Dass man dazu ganz sicher nicht die Privatinformationen von Millionen Nutzern veröffentlichen muss sollte klar sein. Trotzdem hält Blizzard scheinbar weiterhin am eingeschlagenen Kurs fest obwohl es bereits ein erstes “Opfer” gibt: Blizzards Community-Manager “Bashiok”. Der wollte das System nämlich verteidigen und postete seinen Realnamen im Forum. Damit, dass nur Minuten später quasi sein gesamter Lebenslauf, seine Telefonnummer, Adresse, sein Alter und seine Vorlieben publik gemacht würden hat er wohl nicht gerechnet.

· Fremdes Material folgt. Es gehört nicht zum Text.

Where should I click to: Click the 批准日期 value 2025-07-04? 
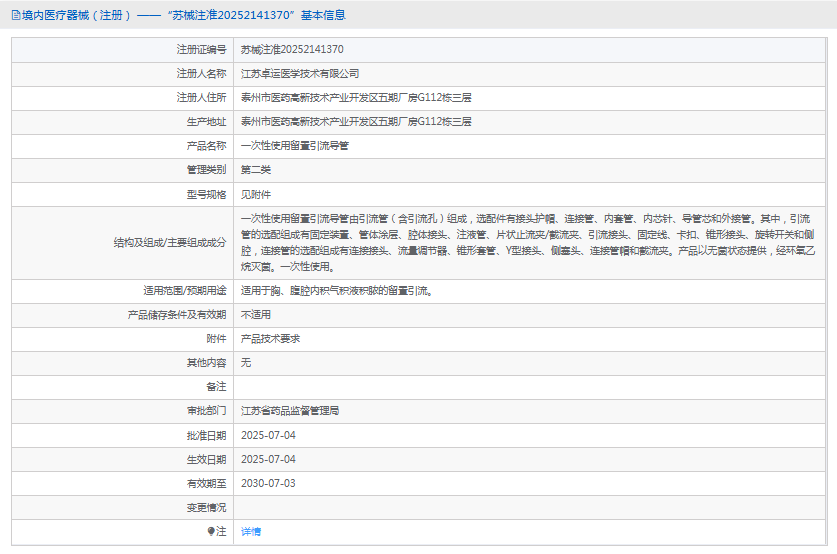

Später wurden auch noch der Name seiner Frau, die Mitbewohner in seinem Haus sowie die Schule seiner Kinder aufgedeckt. “Dank” Google Streetview gelang es auch, Bilder seines Hauses im Netz zu verbreiten. Dass diese Gefahr besteht hätte ihm wohl jeder netzaffine Nutzer im Voraus sagen können.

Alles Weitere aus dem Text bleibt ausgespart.